BEGIN Exercise input
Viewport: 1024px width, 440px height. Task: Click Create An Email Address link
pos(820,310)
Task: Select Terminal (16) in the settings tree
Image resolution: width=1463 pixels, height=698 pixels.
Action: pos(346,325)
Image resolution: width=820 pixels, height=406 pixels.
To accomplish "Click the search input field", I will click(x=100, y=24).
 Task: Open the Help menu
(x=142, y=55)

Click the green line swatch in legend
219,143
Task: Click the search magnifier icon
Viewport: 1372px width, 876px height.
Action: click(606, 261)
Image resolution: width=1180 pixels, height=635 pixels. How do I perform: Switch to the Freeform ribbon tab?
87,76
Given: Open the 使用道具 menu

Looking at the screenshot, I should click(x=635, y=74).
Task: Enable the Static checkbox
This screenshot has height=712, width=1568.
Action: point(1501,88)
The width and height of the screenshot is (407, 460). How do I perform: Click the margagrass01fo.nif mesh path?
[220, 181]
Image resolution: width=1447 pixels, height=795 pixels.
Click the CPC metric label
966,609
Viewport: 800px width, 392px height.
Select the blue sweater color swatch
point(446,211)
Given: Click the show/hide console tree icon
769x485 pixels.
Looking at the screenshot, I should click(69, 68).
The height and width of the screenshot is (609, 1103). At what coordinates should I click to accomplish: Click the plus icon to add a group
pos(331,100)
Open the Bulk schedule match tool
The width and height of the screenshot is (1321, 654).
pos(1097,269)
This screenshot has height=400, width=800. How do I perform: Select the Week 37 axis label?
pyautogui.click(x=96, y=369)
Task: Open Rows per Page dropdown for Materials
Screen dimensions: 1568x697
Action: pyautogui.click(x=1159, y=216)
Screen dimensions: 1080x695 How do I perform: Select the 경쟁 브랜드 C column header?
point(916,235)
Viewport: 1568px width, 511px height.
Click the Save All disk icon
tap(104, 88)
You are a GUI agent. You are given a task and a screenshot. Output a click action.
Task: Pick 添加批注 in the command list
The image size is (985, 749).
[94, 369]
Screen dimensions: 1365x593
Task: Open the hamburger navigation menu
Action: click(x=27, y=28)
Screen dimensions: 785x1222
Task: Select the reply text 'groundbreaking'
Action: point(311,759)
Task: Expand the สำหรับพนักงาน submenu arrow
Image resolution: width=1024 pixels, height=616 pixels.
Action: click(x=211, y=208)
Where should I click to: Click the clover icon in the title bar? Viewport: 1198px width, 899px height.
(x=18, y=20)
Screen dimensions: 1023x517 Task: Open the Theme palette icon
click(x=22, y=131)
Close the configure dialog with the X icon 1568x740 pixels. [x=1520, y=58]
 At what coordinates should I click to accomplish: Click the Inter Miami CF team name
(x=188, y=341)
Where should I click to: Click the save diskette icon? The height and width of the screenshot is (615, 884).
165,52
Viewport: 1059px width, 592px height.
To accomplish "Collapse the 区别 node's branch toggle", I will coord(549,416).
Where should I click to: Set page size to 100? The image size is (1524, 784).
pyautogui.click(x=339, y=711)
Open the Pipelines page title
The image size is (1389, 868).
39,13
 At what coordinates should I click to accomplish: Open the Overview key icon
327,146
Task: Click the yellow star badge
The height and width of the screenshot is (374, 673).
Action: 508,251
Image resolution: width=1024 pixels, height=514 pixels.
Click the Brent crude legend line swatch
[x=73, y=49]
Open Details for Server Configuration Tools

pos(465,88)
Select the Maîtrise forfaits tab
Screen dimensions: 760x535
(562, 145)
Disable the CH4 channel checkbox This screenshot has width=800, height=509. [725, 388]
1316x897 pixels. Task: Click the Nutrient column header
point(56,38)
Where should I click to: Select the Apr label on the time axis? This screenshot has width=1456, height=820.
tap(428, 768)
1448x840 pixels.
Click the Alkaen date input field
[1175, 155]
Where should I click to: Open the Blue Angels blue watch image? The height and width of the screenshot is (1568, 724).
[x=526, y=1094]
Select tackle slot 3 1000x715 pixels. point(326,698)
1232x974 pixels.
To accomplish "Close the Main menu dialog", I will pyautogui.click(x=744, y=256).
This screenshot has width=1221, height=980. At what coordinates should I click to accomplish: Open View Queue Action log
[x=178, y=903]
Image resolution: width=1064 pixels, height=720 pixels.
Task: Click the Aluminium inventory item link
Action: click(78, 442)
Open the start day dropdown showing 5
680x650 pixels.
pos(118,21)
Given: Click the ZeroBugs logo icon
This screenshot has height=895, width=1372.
END Exercise input
**Instructions to follow:** Rewrite the records above as a JSON list of strings, with each line as its own string and no blank lines.

**Correct result:**
[
  "Viewport: 1024px width, 440px height. Task: Click Create An Email Address link",
  "pos(820,310)",
  "Task: Select Terminal (16) in the settings tree",
  "Image resolution: width=1463 pixels, height=698 pixels.",
  "Action: pos(346,325)",
  "Image resolution: width=820 pixels, height=406 pixels.",
  "To accomplish \"Click the search input field\", I will click(x=100, y=24).",
  " Task: Open the Help menu",
  "(x=142, y=55)",
  "Click the green line swatch in legend",
  "219,143",
  "Task: Click the search magnifier icon",
  "Viewport: 1372px width, 876px height.",
  "Action: click(606, 261)",
  "Image resolution: width=1180 pixels, height=635 pixels. How do I perform: Switch to the Freeform ribbon tab?",
  "87,76",
  "Given: Open the 使用道具 menu",
  "Looking at the screenshot, I should click(x=635, y=74).",
  "Task: Enable the Static checkbox",
  "This screenshot has height=712, width=1568.",
  "Action: point(1501,88)",
  "The width and height of the screenshot is (407, 460). How do I perform: Click the margagrass01fo.nif mesh path?",
  "[220, 181]",
  "Image resolution: width=1447 pixels, height=795 pixels.",
  "Click the CPC metric label",
  "966,609",
  "Viewport: 800px width, 392px height.",
  "Select the blue sweater color swatch",
  "point(446,211)",
  "Given: Click the show/hide console tree icon",
  "769x485 pixels.",
  "Looking at the screenshot, I should click(69, 68).",
  "The height and width of the screenshot is (609, 1103). At what coordinates should I click to accomplish: Click the plus icon to add a group",
  "pos(331,100)",
  "Open the Bulk schedule match tool",
  "The width and height of the screenshot is (1321, 654).",
  "pos(1097,269)",
  "This screenshot has height=400, width=800. How do I perform: Select the Week 37 axis label?",
  "pyautogui.click(x=96, y=369)",
  "Task: Open Rows per Page dropdown for Materials",
  "Screen dimensions: 1568x697",
  "Action: pyautogui.click(x=1159, y=216)",
  "Screen dimensions: 1080x695 How do I perform: Select the 경쟁 브랜드 C column header?",
  "point(916,235)",
  "Viewport: 1568px width, 511px height.",
  "Click the Save All disk icon",
  "tap(104, 88)",
  "You are a GUI agent. You are given a task and a screenshot. Output a click action.",
  "Task: Pick 添加批注 in the command list",
  "The image size is (985, 749).",
  "[94, 369]",
  "Screen dimensions: 1365x593",
  "Task: Open the hamburger navigation menu",
  "Action: click(x=27, y=28)",
  "Screen dimensions: 785x1222",
  "Task: Select the reply text 'groundbreaking'",
  "Action: point(311,759)",
  "Task: Expand the สำหรับพนักงาน submenu arrow",
  "Image resolution: width=1024 pixels, height=616 pixels.",
  "Action: click(x=211, y=208)",
  "Where should I click to: Click the clover icon in the title bar? Viewport: 1198px width, 899px height.",
  "(x=18, y=20)",
  "Screen dimensions: 1023x517 Task: Open the Theme palette icon",
  "click(x=22, y=131)",
  "Close the configure dialog with the X icon 1568x740 pixels. [x=1520, y=58]",
  " At what coordinates should I click to accomplish: Click the Inter Miami CF team name",
  "(x=188, y=341)",
  "Where should I click to: Click the save diskette icon? The height and width of the screenshot is (615, 884).",
  "165,52",
  "Viewport: 1059px width, 592px height.",
  "To accomplish \"Collapse the 区别 node's branch toggle\", I will coord(549,416).",
  "Where should I click to: Set page size to 100? The image size is (1524, 784).",
  "pyautogui.click(x=339, y=711)",
  "Open the Pipelines page title",
  "The image size is (1389, 868).",
  "39,13",
  " At what coordinates should I click to accomplish: Open the Overview key icon",
  "327,146",
  "Task: Click the yellow star badge",
  "The height and width of the screenshot is (374, 673).",
  "Action: 508,251",
  "Image resolution: width=1024 pixels, height=514 pixels.",
  "Click the Brent crude legend line swatch",
  "[x=73, y=49]",
  "Open Details for Server Configuration Tools",
  "pos(465,88)",
  "Select the Maîtrise forfaits tab",
  "Screen dimensions: 760x535",
  "(562, 145)",
  "Disable the CH4 channel checkbox This screenshot has width=800, height=509. [725, 388]",
  "1316x897 pixels. Task: Click the Nutrient column header",
  "point(56,38)",
  "Where should I click to: Select the Apr label on the time axis? This screenshot has width=1456, height=820.",
  "tap(428, 768)",
  "1448x840 pixels.",
  "Click the Alkaen date input field",
  "[1175, 155]",
  "Where should I click to: Open the Blue Angels blue watch image? The height and width of the screenshot is (1568, 724).",
  "[x=526, y=1094]",
  "Select tackle slot 3 1000x715 pixels. point(326,698)",
  "1232x974 pixels.",
  "To accomplish \"Close the Main menu dialog\", I will pyautogui.click(x=744, y=256).",
  "This screenshot has width=1221, height=980. At what coordinates should I click to accomplish: Open View Queue Action log",
  "[x=178, y=903]",
  "Image resolution: width=1064 pixels, height=720 pixels.",
  "Task: Click the Aluminium inventory item link",
  "Action: click(78, 442)",
  "Open the start day dropdown showing 5",
  "680x650 pixels.",
  "pos(118,21)",
  "Given: Click the ZeroBugs logo icon",
  "This screenshot has height=895, width=1372."
]